She’s sad. Just look at her recent interviews and meetings. Another example of someone who could have gone out on a high note but instead has turned into an embarrassment. |
No, it doesn’t. It stinks of hoarding power. No one thinks that somebody 87 years old should still be in Congress. No one with a cancer diagnosis and who is over 70 should run for reelection when we have a fascist in the White House. Congress is a physical & emotional demanding job. No one is entitled to power. |
These people employ a staff that are basically unemployable anywhere else. Can you please think of others before you think of yourself. |
What? So now we need to think of their staff? Do you hear yourself? They are not entitled to have a job. They are in public service! We have WAY too many people clinging to power yet not even using that power. |
She was a waste of space when she was younger. Now . . .

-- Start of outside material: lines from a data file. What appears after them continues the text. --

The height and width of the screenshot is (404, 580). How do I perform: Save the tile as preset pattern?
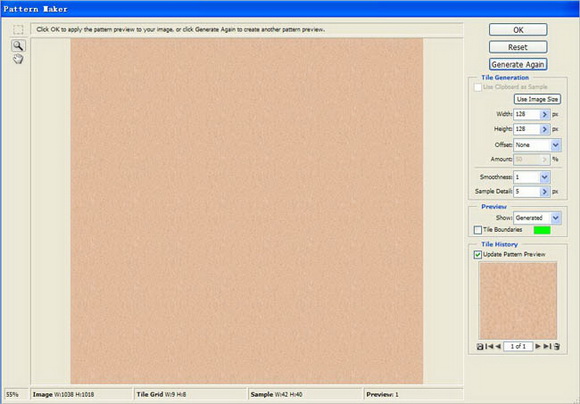click(480, 347)
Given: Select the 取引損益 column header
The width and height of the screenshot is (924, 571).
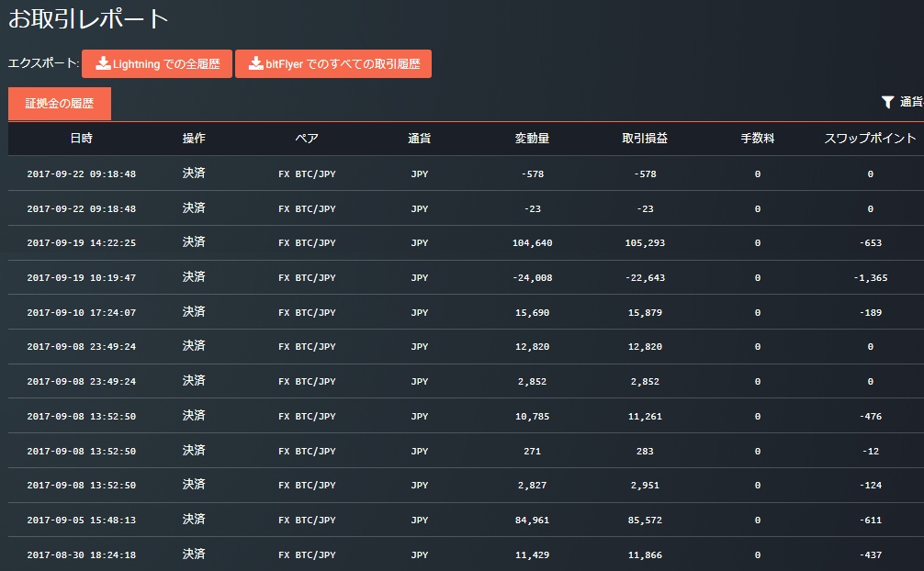Looking at the screenshot, I should 645,139.

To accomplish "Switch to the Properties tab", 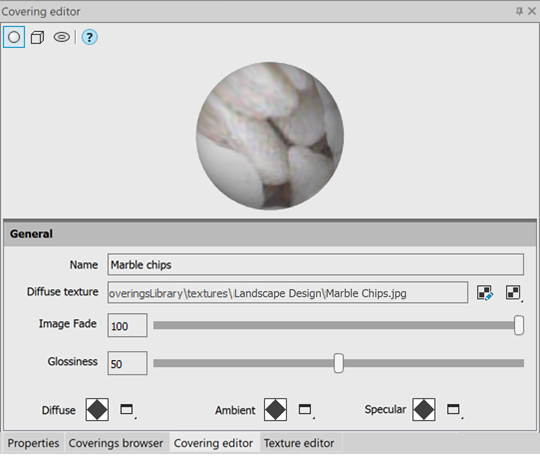I will click(33, 443).
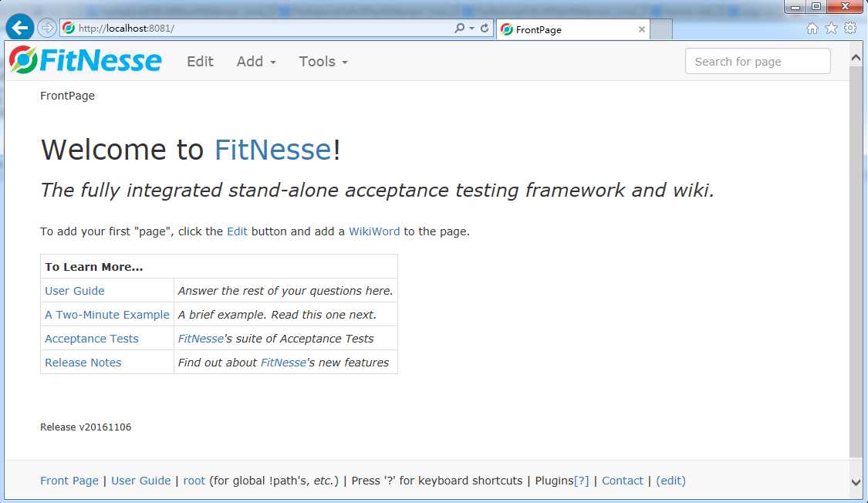Open the Plugins [?] footer link
This screenshot has width=868, height=503.
[x=581, y=481]
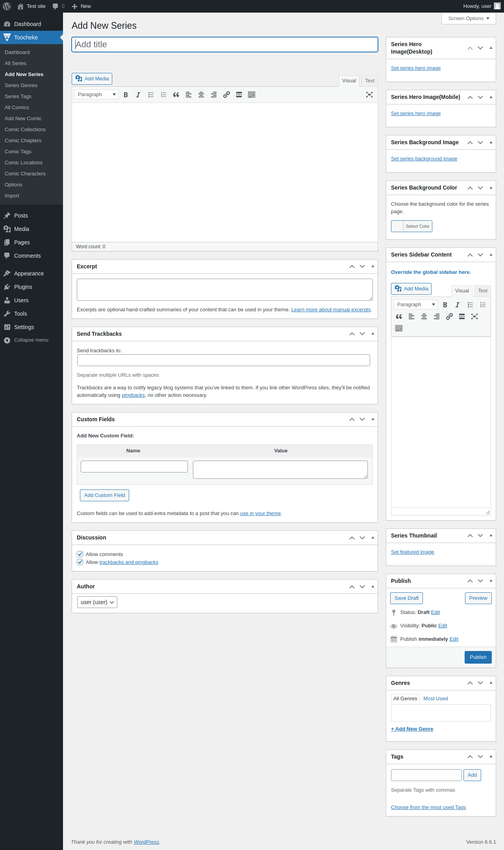Insert a bulleted list in main editor
This screenshot has width=504, height=850.
pyautogui.click(x=151, y=95)
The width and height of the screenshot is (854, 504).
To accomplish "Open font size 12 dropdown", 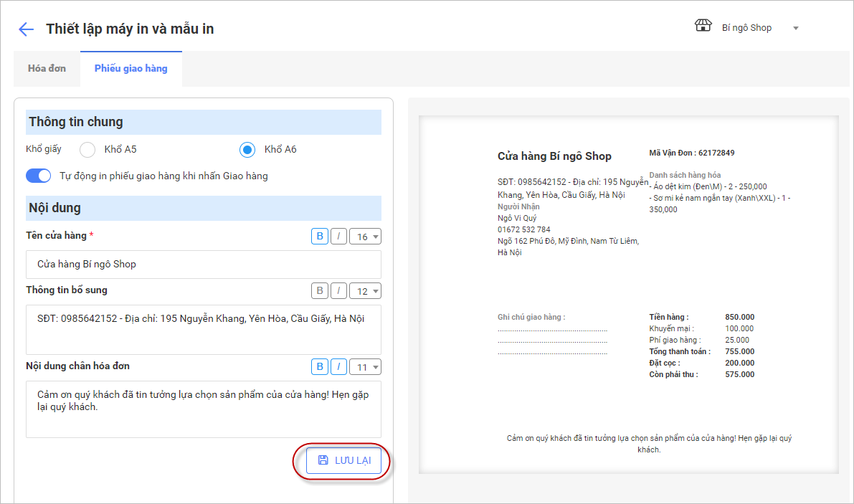I will [365, 291].
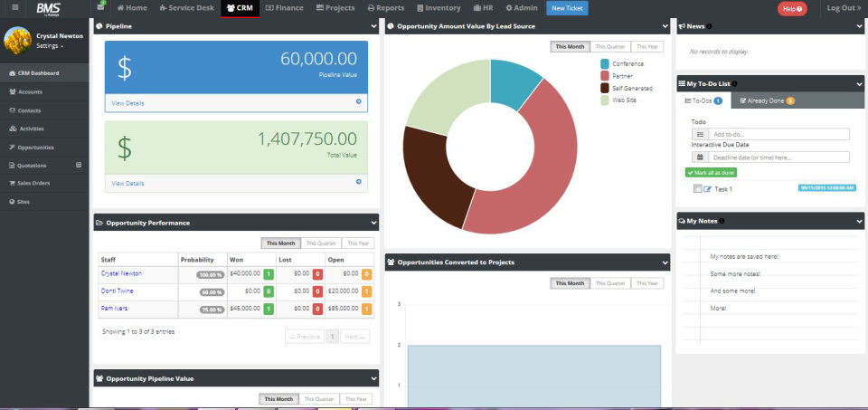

As for a "succession plan," OP, it's called an election. She isn't some corporate executive who needs to make sure the business continues to thrive after she's gone, she's an elected official. They are leave office and are replaced all the time. Besides, the last thing I want is her and her staff selecting her replacement. She's incompetent, and and checked out - why should she have a say in who fills that seat after her? |
People have tried to run against her before and lost. |
Don’t forget that other states like the DC Tag too. It funnels out of state kids to their schools who pay twice the instate tuition. She’s no miracle worker. TAG should be $20k by now. |
Because the voters in this area are desperately afraid of any change. |
Is this a plea for sympathy or are you pointing out how ineffective she and her selected staff are? |
It's a Choose Your Own Adventure. |
No need, like Nancy Pelosi and Maxine Waters she will be in office forever. |
Misogyny much. How about Grassley, Risch, McConnell, Sanders, John Carter, Clyburn, and Hoyer. |
Eleanor is the very REASON DC residents don’t have a vote in Congress today. They would’ve had it in 1995, if she’d agreed to Gingrich’s deal. A vote for DC, plus another seat in Utah, and DC gave up its ban on handguns. That was the deal. She wouldn’t go for it. Gun ban was more important to her than a vote in Congress. Then the Heller case went to the USSC in ‘04, and just nine years after she refused the deal to give the city a vote in Congress in exchange for doing away with the handgun ban, the handgun ban was overturned and a constitutional precedent was set. She could’ve prevented that case from ever happening AND got a vote in Congress if she’d just taken the deal.